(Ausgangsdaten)
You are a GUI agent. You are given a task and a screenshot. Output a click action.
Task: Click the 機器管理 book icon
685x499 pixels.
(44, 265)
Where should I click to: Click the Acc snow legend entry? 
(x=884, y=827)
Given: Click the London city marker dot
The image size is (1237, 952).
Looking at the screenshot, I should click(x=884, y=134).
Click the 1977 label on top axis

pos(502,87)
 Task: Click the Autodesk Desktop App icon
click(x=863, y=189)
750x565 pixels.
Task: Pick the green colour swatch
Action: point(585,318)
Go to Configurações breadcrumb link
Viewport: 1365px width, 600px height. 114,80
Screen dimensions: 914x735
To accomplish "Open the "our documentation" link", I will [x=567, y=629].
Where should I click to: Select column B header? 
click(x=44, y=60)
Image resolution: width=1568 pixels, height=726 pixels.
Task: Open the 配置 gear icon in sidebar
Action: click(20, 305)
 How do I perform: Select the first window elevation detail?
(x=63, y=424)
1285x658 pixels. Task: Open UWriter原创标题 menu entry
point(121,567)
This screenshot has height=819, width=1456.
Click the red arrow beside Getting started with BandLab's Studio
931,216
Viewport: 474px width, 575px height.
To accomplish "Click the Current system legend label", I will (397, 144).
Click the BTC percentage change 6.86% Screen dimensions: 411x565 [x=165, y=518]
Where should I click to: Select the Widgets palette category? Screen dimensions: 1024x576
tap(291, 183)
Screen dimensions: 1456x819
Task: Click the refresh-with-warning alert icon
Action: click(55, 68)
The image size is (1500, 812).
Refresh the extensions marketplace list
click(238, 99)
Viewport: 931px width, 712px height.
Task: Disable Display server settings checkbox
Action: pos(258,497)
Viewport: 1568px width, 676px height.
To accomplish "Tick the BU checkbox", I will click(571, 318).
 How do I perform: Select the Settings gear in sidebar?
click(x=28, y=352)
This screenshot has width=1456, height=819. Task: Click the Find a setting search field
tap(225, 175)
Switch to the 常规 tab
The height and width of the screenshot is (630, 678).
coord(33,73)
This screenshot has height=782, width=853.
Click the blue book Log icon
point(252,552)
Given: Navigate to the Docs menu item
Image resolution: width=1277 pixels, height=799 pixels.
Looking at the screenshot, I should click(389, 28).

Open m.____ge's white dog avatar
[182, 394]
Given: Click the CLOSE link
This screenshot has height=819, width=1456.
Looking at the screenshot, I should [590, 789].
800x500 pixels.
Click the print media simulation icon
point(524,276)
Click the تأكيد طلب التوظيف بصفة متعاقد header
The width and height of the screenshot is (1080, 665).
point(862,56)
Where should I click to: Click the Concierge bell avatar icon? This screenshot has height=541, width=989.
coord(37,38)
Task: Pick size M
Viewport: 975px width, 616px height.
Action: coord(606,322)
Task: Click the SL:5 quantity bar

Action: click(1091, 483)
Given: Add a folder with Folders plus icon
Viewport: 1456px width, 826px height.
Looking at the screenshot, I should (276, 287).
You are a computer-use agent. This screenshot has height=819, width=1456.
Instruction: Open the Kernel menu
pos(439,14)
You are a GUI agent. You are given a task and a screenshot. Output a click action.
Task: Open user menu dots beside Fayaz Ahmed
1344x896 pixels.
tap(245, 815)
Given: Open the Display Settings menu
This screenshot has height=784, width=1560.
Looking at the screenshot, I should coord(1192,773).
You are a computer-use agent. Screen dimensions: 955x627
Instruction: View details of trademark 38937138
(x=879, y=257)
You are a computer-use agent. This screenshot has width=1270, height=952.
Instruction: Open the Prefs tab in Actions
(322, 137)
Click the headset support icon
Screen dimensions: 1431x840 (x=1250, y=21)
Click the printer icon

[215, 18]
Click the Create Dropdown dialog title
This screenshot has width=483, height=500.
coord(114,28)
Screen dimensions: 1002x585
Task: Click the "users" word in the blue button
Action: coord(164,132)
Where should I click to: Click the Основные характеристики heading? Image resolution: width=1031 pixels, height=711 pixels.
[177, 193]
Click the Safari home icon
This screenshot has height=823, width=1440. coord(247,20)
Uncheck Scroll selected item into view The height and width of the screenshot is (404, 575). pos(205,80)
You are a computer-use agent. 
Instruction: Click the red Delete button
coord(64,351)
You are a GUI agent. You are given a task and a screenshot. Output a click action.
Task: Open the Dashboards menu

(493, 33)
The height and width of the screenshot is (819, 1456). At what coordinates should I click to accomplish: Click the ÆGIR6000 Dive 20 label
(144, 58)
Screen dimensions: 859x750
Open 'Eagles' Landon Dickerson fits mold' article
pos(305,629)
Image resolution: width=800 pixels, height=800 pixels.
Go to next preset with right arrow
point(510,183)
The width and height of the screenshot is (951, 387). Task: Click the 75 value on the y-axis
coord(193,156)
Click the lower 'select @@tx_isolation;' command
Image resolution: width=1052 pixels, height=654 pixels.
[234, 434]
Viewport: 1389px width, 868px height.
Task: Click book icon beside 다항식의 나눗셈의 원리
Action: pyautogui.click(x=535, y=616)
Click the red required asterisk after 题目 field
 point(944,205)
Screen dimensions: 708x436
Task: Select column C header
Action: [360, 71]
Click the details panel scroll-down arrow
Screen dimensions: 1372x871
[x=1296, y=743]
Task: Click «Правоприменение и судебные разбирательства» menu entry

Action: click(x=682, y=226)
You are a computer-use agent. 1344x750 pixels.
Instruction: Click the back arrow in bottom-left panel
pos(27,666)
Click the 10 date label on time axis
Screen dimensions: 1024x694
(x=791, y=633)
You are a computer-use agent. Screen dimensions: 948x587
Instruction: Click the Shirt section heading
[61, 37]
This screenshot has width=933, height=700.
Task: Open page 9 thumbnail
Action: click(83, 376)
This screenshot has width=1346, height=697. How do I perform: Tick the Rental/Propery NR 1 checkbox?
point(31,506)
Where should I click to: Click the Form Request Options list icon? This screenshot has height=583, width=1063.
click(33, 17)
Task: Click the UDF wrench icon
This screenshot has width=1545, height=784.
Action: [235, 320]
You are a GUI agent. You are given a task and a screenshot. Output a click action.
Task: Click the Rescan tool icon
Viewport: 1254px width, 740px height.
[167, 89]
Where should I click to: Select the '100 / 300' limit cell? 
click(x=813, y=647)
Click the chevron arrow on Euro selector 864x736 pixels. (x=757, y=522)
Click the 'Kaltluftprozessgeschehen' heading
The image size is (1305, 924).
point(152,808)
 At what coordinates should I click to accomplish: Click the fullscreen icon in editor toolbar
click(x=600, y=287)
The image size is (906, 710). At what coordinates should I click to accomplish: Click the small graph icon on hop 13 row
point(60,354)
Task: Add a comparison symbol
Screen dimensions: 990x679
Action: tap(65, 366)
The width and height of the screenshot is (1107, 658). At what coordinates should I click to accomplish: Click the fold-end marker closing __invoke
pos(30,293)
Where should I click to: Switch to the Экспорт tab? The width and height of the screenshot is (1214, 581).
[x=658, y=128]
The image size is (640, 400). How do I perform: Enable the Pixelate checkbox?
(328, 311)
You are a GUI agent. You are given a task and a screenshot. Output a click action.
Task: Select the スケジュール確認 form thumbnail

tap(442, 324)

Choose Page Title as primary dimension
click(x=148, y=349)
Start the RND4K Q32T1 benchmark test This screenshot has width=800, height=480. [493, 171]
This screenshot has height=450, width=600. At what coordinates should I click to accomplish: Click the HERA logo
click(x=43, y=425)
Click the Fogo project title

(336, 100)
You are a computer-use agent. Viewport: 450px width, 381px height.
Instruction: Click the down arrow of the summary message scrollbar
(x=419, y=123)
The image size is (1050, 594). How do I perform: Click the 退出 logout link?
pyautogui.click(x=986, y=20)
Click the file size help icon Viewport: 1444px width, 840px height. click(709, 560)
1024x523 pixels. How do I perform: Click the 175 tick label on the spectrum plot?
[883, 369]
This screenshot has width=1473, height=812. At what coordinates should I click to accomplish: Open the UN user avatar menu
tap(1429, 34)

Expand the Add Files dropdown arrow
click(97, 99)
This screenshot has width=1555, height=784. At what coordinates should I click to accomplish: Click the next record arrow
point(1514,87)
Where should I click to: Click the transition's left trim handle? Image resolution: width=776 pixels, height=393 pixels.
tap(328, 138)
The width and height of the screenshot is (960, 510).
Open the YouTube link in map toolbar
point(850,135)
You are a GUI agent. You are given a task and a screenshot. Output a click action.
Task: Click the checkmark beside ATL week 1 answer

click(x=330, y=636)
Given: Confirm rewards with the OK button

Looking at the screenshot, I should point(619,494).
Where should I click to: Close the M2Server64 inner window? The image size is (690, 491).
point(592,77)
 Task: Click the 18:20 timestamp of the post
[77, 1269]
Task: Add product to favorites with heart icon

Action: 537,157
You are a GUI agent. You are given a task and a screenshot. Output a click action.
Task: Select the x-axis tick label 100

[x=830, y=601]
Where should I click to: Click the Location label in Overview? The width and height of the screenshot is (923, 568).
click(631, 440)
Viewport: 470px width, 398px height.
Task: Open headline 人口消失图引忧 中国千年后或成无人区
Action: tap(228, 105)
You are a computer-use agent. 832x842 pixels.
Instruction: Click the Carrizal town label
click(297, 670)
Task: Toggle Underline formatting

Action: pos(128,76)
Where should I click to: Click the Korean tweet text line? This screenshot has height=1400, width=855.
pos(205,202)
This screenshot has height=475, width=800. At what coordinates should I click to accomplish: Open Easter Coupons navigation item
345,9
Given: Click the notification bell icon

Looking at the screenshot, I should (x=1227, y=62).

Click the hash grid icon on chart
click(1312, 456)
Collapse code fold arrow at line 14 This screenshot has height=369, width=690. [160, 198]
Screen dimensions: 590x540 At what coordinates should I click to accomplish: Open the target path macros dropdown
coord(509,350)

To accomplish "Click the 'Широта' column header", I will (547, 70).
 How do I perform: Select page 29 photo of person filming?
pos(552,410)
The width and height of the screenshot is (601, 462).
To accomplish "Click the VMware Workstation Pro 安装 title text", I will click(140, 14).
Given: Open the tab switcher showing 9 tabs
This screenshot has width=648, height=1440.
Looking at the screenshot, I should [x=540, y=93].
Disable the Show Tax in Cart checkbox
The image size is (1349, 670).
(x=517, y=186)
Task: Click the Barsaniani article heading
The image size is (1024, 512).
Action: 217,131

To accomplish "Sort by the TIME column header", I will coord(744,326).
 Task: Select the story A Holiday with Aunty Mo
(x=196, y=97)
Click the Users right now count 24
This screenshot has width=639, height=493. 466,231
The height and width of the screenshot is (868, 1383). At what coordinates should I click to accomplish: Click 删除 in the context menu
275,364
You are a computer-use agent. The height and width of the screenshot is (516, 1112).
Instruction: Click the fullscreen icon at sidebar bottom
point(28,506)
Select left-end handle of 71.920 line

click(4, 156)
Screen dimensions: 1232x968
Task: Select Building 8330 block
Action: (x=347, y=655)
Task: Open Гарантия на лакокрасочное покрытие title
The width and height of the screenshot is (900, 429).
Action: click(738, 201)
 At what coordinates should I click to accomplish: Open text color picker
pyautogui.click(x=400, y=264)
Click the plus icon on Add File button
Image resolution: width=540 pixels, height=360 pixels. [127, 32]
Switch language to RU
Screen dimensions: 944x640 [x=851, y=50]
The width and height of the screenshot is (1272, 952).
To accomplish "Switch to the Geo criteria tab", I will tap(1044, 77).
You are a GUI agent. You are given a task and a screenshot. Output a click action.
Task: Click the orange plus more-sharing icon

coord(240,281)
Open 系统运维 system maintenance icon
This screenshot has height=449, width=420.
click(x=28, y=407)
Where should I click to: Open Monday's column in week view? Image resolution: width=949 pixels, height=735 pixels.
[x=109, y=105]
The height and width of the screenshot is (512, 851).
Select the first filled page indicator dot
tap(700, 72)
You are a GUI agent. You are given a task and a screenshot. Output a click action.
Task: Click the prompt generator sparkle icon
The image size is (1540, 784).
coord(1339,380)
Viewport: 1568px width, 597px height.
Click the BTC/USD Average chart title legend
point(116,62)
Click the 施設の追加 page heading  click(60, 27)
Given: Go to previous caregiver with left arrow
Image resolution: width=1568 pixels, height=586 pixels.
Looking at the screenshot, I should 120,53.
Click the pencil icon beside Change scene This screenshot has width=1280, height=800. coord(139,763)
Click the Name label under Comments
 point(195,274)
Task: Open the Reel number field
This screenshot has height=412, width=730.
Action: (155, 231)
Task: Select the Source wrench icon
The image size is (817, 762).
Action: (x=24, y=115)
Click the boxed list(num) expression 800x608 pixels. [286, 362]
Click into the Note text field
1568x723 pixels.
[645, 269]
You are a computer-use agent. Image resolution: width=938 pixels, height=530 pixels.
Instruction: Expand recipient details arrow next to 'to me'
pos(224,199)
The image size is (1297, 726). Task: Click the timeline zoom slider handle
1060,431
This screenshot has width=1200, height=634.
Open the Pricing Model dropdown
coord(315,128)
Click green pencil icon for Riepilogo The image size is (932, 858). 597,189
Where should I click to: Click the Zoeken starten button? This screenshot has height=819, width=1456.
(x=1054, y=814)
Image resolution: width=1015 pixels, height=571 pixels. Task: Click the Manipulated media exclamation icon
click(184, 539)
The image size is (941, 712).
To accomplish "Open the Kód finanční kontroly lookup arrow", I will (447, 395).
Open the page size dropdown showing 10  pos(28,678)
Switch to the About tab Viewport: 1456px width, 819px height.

Aufgabe
Gib die Zeilen ab der Zeile mit „Click the chevron“ bis einschließlich der Zeile mit „pos(30,293)“ erneut wieder. Ersetze dabei „chevron arrow“ durch „dropdown arrow“ und lass alles andere unverändert.

Richtige Antwort
Click the dropdown arrow on Euro selector 864x736 pixels. (x=757, y=522)
Click the 'Kaltluftprozessgeschehen' heading
The image size is (1305, 924).
point(152,808)
 At what coordinates should I click to accomplish: Click the fullscreen icon in editor toolbar
click(x=600, y=287)
The image size is (906, 710). At what coordinates should I click to accomplish: Click the small graph icon on hop 13 row
point(60,354)
Task: Add a comparison symbol
Screen dimensions: 990x679
Action: tap(65, 366)
The width and height of the screenshot is (1107, 658). At what coordinates should I click to accomplish: Click the fold-end marker closing __invoke
pos(30,293)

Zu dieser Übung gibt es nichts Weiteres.